Opiate addiction is treated pharmacologically through opiate agonists, antagonists, and partial agonists (for a review see Haile et al. ) The first medication for opioid addiction was methadone, a selective synthetic opioid agonist. Buprenorphine is another synthetic opiate that functions as a partial agonist at mu-opioid receptors and an antagonist at kappa-opioid receptors. Both methadone and buprenorphine are equally effective for maintenance treatment of heroin dependence. Methadone and buprenorphine are metabolized by CYP3A4; however, buprenorphine is metabolized to a much lesser degree than methadone by CYP2D6. Studies have found that Caucasians who lack CYP2D6 function have a poor metabolizer phenotype, which in turn is protective against opiate dependence. Nevertheless, when slow opioid metabolizers go on to develop opioid addiction, they tend to respond well to methadone treatment, whereas opioid-dependent individuals with the CYP2D6 genotype coding for the “ultra-rapid” opioid metabolism are less responsive to the withdrawal relief afforded by methadone maintenance therapy and respond better to buprenorphine, which is not as significantly metabolized by CYP2D6. The case of pharmacogenetics of opioid addiction is an interesting one in that what was learned about the pharmacogenetics of responsiveness to opiates for pain management purposes (described earlier) has informed the clinical literature on the use of opiates for the treatment of opiate addiction and has ultimately led toward the optimization of pharmacotherapy for opioid dependence.

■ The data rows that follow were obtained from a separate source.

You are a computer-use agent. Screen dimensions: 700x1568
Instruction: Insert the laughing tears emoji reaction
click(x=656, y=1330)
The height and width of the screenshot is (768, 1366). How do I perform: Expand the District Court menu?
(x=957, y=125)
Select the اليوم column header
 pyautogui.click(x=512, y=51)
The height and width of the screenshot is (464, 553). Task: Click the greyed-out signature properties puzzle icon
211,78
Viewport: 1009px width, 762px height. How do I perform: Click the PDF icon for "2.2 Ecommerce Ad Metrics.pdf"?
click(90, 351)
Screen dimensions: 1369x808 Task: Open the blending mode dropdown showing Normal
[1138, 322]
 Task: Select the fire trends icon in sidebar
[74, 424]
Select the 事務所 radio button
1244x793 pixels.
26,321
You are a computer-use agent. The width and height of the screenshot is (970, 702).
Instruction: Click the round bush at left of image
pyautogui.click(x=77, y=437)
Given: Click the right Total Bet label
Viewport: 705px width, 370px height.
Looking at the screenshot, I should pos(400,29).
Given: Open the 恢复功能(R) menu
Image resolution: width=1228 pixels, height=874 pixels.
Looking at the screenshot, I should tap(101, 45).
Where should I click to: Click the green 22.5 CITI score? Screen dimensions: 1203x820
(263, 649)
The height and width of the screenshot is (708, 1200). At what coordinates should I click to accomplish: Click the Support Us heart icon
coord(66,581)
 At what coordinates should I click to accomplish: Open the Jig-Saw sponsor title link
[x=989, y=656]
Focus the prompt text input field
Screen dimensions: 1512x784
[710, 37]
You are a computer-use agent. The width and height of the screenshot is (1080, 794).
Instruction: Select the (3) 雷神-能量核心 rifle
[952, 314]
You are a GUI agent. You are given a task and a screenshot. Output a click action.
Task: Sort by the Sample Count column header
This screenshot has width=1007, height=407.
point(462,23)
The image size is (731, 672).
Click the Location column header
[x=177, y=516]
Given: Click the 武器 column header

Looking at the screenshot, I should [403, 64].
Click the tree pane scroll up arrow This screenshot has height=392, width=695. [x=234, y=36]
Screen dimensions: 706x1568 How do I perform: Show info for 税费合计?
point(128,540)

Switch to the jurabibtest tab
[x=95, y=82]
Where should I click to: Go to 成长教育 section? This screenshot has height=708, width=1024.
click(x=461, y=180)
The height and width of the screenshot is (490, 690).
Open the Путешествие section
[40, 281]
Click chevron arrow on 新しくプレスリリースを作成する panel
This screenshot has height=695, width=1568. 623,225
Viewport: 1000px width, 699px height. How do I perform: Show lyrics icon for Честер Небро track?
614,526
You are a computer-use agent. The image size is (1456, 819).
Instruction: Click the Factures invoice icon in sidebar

In addition to CYP3A4 and CYP2D6 , a number of other genes have recently been investigated as moderators of the response to methadone and buprenorphine treatment. As an example, the OPRD1 gene, which encodes for the δ-opioid receptor, was examined as a moderator of treatment response in European American and African American opioid-dependent patients assigned to either 24 weeks of methadone or buprenorphine treatment. The authors found that African American CC homozygotes, for the SNP rs678849, were more likely than T allele carriers to have opioid-negative urines if they received methadone treatment. However, of interest, the opposite effect was seen in CC homozygotes who received buprenorphine treatment, as they were more likely than the T allele carriers to have opioid-positive urines. This study exemplifies that not only is genetic variation related to treatment response, but that among these two common treatments for opioid dependence, very different effects may be seen depending on genetic variation of this SNP in the OPRD1 gene. Furthermore, the effect was present only in African American patients, which suggests that genetic variation of certain alleles may not have the same effects across different ancestral backgrounds. Another study of the OPRD1 gene found that genetic variation at other SNPs, namely rs581111 and rs529520, interacted with buprenorphine treatment in females but not in males of European ancestry. Thus sex may be another important factor in the selection of pharmacotherapies for opioid dependence.
Furthermore, the brain-derived neurotrophic factor (BDNF) has been examined for SNPs that may moderate methadone maintenance treatment because BDNF is involved with the neural plasticity that may underlie opioid-induced plasticity. The authors found a haplotype consisting of six SNPs for which genetic variation was related to a greater likelihood of being a poor responder to methadone treatment. OPRD1 and BDNF are just a few of many genes that have been recently explored in pharmacogenetic studies of opioid dependence, but these preliminary findings have yet to be replicated in future studies.